## RECORDED INFORMATION

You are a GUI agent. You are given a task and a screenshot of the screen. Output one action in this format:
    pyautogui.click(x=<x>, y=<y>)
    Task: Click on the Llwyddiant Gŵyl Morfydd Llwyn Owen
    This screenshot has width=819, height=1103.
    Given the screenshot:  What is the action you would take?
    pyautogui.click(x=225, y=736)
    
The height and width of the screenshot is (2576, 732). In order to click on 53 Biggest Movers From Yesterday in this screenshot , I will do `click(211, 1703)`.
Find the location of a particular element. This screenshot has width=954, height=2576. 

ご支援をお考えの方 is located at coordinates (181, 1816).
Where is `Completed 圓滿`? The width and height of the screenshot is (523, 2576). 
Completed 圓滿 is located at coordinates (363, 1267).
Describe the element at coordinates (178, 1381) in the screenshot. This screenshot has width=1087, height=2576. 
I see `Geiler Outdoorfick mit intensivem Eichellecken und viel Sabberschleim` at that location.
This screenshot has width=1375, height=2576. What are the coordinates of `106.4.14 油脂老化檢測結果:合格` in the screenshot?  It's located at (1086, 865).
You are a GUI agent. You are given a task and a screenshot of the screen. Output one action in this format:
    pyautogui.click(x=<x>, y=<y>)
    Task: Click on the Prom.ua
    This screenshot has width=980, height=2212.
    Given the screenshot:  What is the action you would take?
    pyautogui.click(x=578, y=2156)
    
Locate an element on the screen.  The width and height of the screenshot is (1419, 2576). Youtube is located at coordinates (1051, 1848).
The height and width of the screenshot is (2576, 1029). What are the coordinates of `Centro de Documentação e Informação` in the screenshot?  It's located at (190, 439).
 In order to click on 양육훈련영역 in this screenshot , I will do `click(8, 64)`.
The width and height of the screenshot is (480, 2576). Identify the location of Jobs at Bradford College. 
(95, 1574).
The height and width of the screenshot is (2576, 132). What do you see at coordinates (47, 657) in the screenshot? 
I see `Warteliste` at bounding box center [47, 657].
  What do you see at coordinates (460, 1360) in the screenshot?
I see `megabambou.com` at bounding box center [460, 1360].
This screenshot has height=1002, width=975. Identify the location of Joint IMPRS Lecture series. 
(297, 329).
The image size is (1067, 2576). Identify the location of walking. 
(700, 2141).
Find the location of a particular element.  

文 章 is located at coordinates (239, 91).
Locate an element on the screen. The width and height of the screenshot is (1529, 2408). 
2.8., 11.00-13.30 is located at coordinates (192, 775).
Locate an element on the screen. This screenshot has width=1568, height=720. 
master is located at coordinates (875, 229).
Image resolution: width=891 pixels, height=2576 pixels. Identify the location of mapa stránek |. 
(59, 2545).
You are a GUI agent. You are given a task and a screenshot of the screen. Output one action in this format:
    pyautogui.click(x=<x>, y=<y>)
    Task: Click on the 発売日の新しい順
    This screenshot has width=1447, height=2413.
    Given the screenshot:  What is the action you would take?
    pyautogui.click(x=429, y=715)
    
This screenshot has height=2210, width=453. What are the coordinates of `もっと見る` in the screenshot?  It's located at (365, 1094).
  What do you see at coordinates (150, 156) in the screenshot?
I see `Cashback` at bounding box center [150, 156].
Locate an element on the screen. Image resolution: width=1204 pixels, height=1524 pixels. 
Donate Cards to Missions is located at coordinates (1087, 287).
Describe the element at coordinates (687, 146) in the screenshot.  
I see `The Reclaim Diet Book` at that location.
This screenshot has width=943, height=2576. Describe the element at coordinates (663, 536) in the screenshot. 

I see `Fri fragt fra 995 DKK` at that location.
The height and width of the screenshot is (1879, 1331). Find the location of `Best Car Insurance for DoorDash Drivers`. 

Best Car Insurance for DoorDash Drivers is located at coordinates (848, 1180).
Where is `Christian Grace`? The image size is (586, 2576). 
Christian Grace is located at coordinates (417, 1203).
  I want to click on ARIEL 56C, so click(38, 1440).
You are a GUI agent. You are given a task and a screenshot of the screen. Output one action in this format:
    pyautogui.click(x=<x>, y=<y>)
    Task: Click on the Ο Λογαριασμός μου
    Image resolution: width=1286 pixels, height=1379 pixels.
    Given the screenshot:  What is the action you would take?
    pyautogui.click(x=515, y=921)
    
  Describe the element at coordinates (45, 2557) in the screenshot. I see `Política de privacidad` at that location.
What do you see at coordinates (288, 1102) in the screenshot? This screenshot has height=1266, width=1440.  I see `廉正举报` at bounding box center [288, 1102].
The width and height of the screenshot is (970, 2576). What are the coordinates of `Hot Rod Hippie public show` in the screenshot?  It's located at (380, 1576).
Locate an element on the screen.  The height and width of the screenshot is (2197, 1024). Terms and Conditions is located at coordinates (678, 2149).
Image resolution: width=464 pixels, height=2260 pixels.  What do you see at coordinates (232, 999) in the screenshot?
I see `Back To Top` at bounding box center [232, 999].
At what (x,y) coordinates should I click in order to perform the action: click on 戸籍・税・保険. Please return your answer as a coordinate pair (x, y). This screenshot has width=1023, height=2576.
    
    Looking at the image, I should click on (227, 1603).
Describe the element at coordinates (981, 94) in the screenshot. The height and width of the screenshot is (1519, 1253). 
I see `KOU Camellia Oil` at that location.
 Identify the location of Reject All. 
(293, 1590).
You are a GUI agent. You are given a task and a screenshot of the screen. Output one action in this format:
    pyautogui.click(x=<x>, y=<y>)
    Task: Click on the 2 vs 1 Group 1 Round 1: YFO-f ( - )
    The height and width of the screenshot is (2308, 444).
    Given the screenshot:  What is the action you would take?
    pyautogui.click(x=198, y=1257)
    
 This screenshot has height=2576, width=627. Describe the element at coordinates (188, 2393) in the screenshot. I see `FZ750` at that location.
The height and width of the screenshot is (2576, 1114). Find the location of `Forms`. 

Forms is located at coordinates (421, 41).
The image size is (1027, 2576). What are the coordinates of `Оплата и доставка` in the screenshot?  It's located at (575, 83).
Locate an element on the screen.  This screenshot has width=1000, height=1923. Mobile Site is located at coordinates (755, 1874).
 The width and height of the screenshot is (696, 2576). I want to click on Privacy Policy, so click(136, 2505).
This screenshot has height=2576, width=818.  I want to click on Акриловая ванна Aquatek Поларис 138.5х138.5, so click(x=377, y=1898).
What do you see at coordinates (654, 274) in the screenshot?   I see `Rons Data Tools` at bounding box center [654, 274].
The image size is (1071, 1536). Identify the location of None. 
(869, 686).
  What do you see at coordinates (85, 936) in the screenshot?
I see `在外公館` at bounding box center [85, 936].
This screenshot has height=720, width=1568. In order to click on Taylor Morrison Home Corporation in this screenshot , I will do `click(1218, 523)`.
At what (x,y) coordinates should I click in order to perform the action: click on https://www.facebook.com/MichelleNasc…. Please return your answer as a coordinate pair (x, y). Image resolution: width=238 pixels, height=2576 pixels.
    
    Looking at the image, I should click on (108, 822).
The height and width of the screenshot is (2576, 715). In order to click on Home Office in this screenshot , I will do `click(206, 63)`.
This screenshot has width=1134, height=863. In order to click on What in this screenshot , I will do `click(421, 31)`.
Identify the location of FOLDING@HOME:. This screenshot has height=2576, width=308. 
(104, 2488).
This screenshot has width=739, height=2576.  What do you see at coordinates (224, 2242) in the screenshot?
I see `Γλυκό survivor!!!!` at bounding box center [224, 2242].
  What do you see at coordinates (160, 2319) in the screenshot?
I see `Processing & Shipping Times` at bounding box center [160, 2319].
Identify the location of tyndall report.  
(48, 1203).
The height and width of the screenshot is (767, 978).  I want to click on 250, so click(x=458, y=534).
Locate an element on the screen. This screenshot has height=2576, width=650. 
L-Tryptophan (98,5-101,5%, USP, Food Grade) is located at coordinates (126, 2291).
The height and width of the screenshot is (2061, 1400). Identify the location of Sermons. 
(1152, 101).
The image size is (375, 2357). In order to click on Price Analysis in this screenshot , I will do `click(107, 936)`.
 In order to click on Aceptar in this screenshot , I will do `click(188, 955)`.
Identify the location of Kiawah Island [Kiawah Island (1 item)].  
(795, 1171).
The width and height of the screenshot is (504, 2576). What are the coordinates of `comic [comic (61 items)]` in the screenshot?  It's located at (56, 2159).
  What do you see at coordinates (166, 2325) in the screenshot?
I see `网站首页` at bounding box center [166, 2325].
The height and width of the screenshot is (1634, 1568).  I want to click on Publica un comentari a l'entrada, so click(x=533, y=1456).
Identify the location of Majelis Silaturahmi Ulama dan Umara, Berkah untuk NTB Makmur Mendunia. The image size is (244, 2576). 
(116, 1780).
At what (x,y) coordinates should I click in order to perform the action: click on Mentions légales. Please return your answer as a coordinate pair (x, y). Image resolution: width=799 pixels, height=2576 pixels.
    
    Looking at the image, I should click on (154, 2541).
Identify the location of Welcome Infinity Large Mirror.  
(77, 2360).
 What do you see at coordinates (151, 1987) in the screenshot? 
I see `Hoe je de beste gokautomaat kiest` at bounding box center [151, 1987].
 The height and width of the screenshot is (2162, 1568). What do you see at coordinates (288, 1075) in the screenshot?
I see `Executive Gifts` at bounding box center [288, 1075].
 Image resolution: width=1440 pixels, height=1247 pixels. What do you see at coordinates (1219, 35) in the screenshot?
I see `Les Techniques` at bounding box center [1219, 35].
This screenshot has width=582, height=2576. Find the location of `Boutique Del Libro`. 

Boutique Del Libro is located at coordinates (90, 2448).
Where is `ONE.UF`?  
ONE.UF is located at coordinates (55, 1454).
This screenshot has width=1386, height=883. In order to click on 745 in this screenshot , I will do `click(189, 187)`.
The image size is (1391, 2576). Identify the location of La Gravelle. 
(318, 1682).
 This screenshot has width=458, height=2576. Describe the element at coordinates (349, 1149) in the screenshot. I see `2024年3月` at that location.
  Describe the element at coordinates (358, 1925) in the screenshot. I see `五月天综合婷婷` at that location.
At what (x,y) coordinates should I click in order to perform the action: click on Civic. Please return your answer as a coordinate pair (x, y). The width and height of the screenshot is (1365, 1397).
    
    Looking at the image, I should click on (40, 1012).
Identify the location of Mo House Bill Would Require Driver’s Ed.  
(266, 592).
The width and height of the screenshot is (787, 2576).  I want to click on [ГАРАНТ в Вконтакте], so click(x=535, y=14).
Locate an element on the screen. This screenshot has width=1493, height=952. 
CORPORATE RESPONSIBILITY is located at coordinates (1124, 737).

## PROBLEM REQUIREMENTS
Copy out each line above that contains the string "Drivers". Case counts, so a different capitalization does not match.

## CORRECT RESULT
The height and width of the screenshot is (1879, 1331). Find the location of `Best Car Insurance for DoorDash Drivers`. 
Best Car Insurance for DoorDash Drivers is located at coordinates (848, 1180).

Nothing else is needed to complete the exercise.